We often hear from customers and MySQL experts that fragmentation causes problems such as wasting disk space, increasing backup times, and degrading performance. Typical remedies include periodic “optimize table” or dump and re-load (for example, see Project Golden Gate). Unfortunately, these techniques impact database availability and/or require additional administrative cost and complexity. Tokutek’s Fractal Tree algorithms do not not cause fragmentation, and we’re looking for ways to measure the effects of fragmentation to quantify TokuDB’s benefits.
I ran some tests using the iiBench benchmark as an experiment to try and quantify the impact of fragmentation, and observed some interesting results.
Initial Load – 50M Rows
I created an iiBench table with 50M rows, and recorded how long it took to complete along with the amount of disk space used by the data and indexes; log files are *not* included in the reported disk use.
$ iibench.py --setup --insert_only --engine=[innodb | tokudb] --max_rows=50000000 --table_name=t1
|Insert 50M Rows||3,349s||28,821s||3.3GiB||11GiB|
select count(*) was run twice to see how fast it ran with the cache warmed up (the query cache was off).

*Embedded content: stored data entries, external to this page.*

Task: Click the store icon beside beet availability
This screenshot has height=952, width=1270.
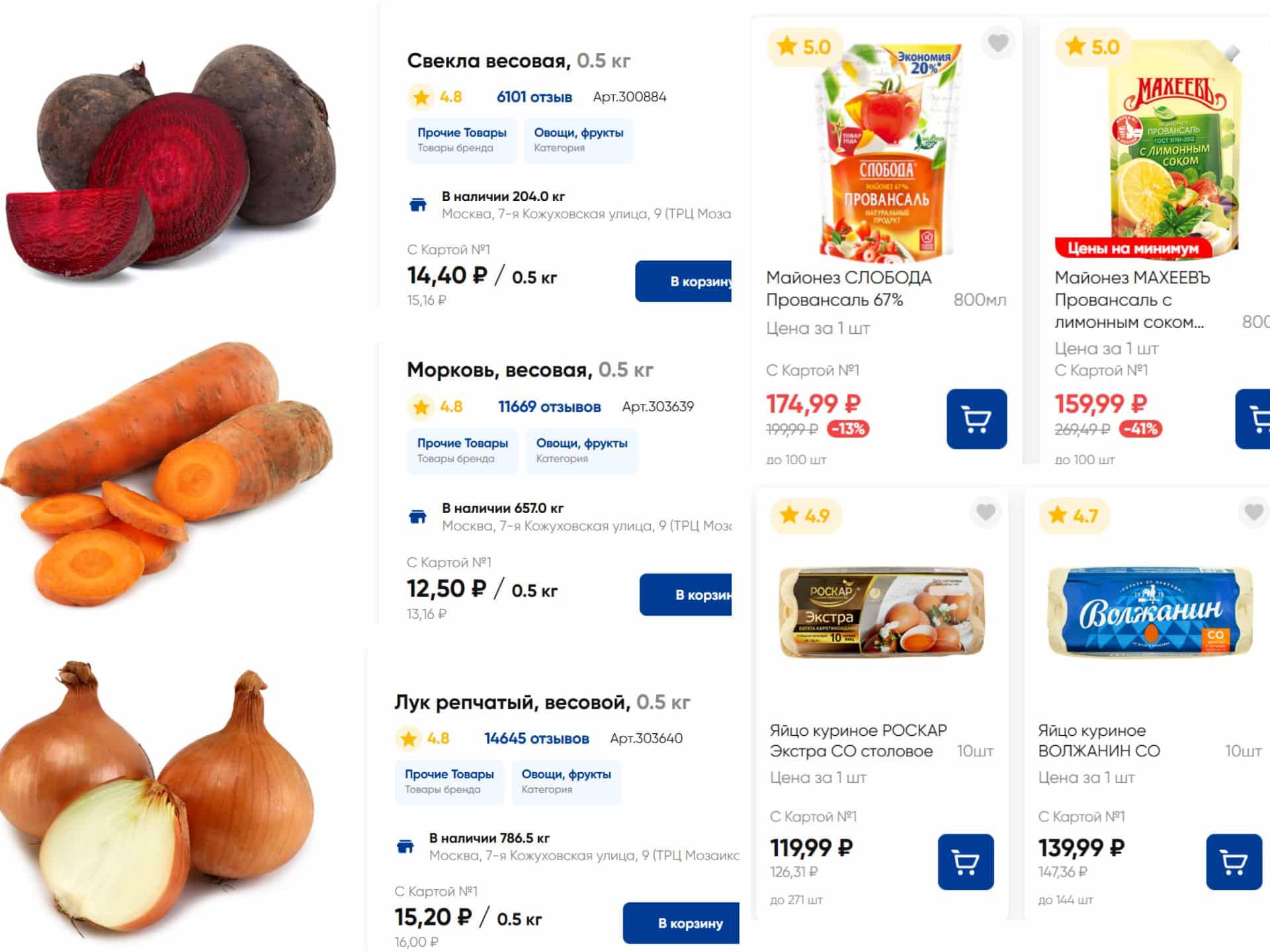Action: tap(418, 205)
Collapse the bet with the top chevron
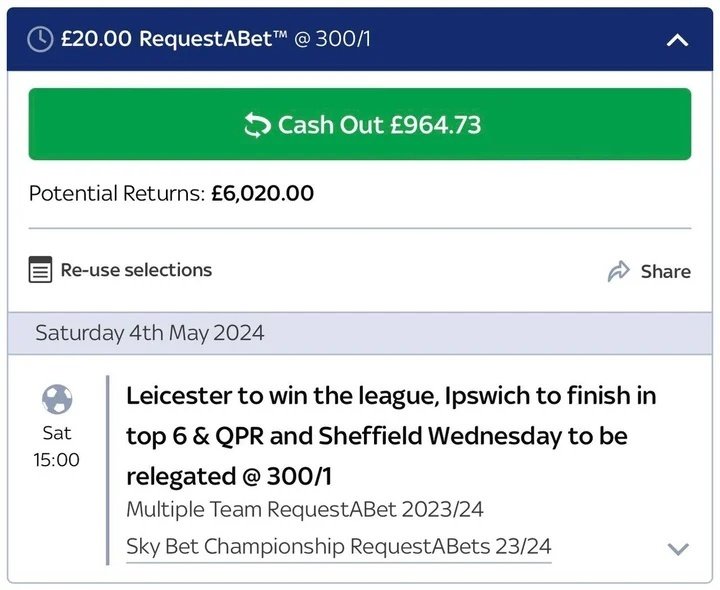This screenshot has height=590, width=720. (x=677, y=40)
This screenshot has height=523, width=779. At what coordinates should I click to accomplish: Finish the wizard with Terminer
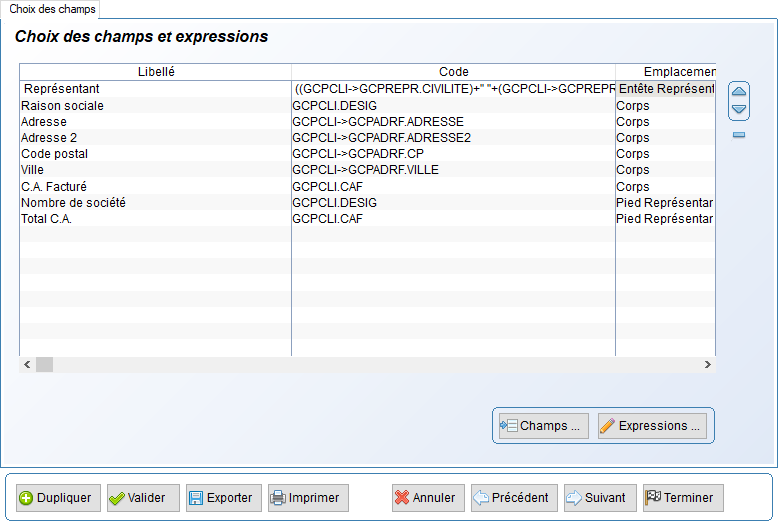pyautogui.click(x=683, y=498)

When inserting into TokuDB, some data may remain in internal data structures, so optimize table was run to push all of the data to disk for an accurate measure of disk use. Initially, I thought running optimize table would not be necessary for InnoDB, but I ran it to ensure a consistent procedure on both engines. Surprisingly, InnoDB used much more disk space after running optimize table. According to this post, InnoDB’s insert buffer is stored in the tablespace, so data in the insert buffer should have been included in the measured disk use before optimizing the table. I’m not sure what caused such a large increase in disk use.
Deleting 10M Rows
mysql> delete from t1 where transactionid
|Delete 10M rows||1,050s||169,238s||4.7GiB||20GiB|
Deleting 10M rows took about 17 minutes on TokuDB, and over 47 hours on InnoDB. After deleting the rows, select count(*) on InnoDB ran slow, even after attempting to warm up the cache. I ran it three times, and it was consistently slow. I ran optimize table, and select count(*) ran much faster, suggesting that the problem may have been caused by fragmentation. TokuDB does not fragment, so select count(*) ran fast on TokuDB after deleting rows, with no need to optimize.

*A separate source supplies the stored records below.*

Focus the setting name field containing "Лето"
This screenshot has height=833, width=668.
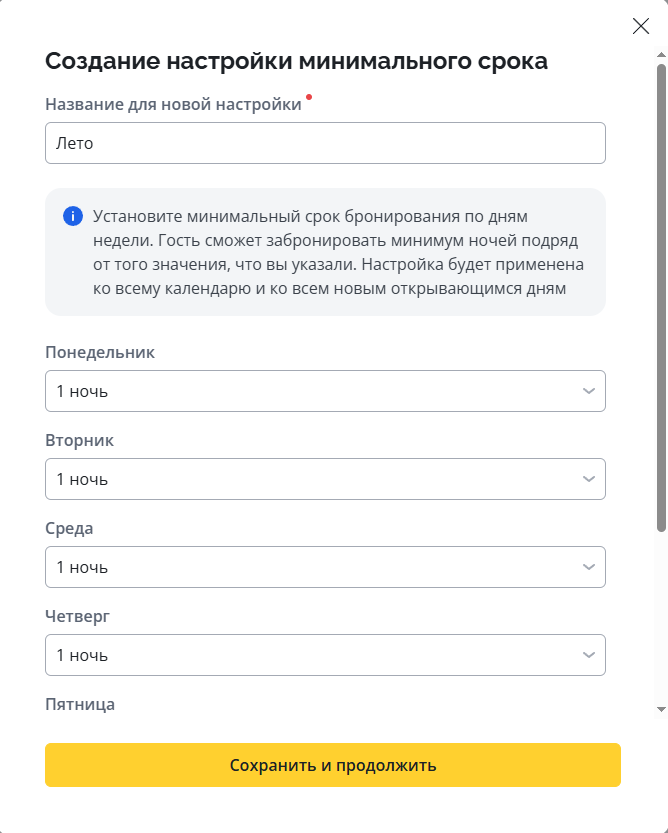pyautogui.click(x=325, y=143)
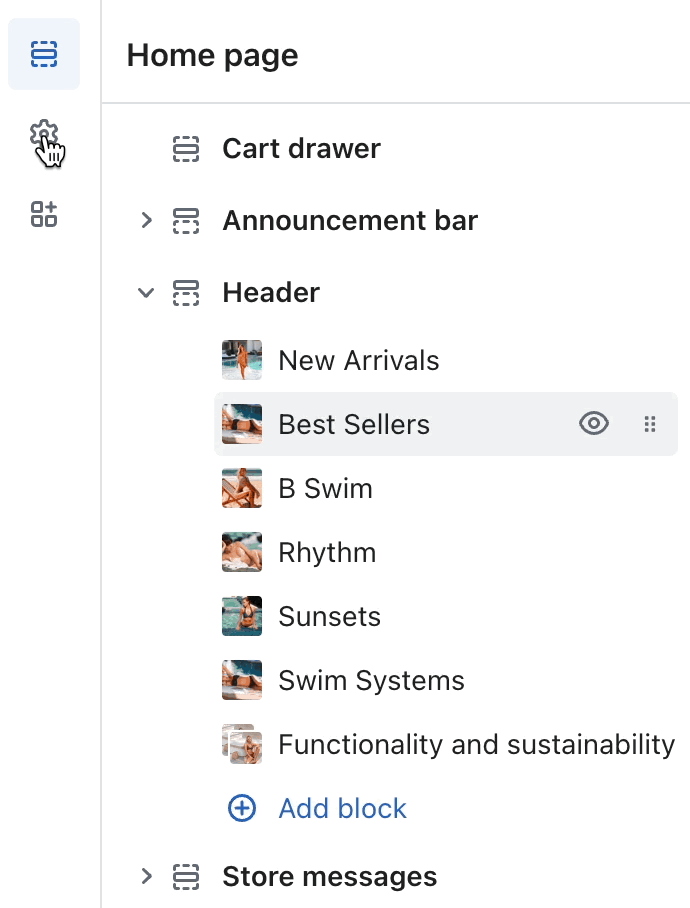This screenshot has height=908, width=690.
Task: Select the Rhythm block in Header
Action: (x=326, y=552)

Deleting 10M rows from a 50M row table caused the time to run select count(*) on InnoDB to increase by a factor of about 55. Running optimize table solved the problem, but it took almost 8 hours to complete. Dumping and reloading is likely to be faster than optimize or alter, but it still takes time and effort.

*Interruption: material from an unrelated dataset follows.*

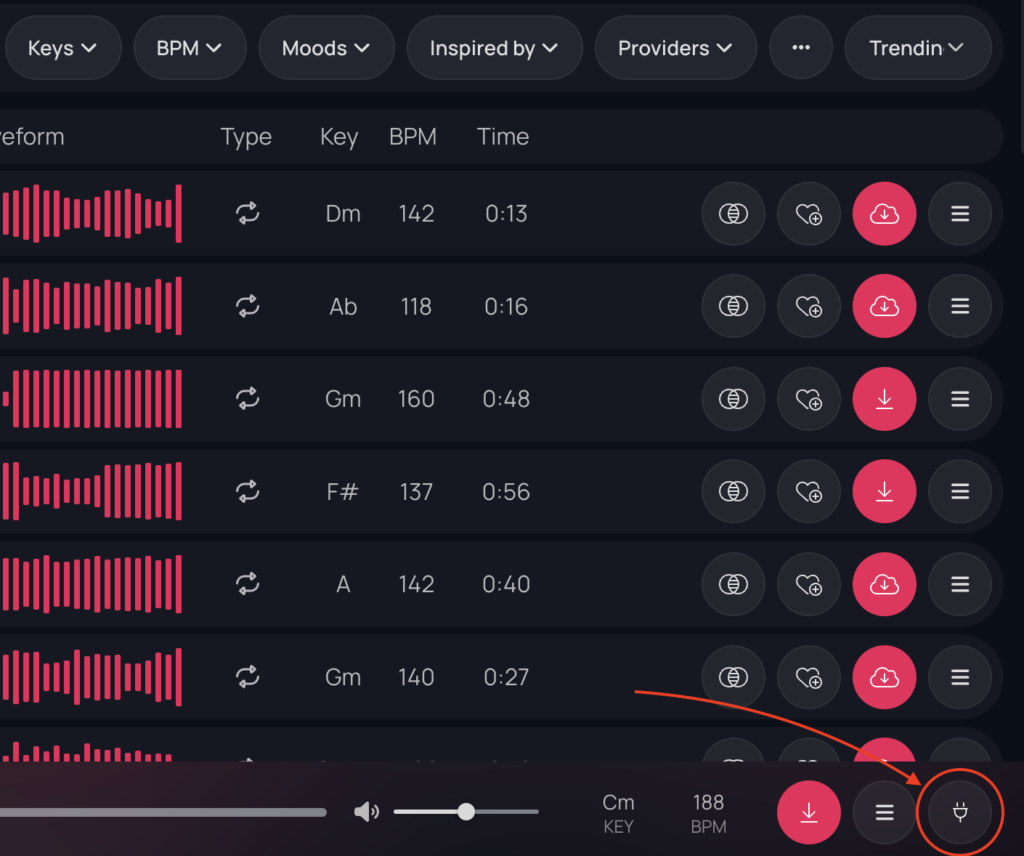
Task: Expand the Keys filter dropdown
Action: click(62, 48)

After deleting 10M rows on TokuDB, the time to run select count(*) decreased from about 19s to about 15s (proportional to the decrease from 50M to 40M rows in the table), without a need for optimizing or dumping and reloading.
Posts from Mark Callaghan and Bradley C. Kuszmaul show that iiBench’s linear distribution of data does not provide a good model of some real world data sets, and a Zipfian distribution is probably a better model. It would be interesting to re-run the experiment with an updated version of iiBench using a Zipfian distribution. Running similar delete experiments on large real world data sets would be interesting as well.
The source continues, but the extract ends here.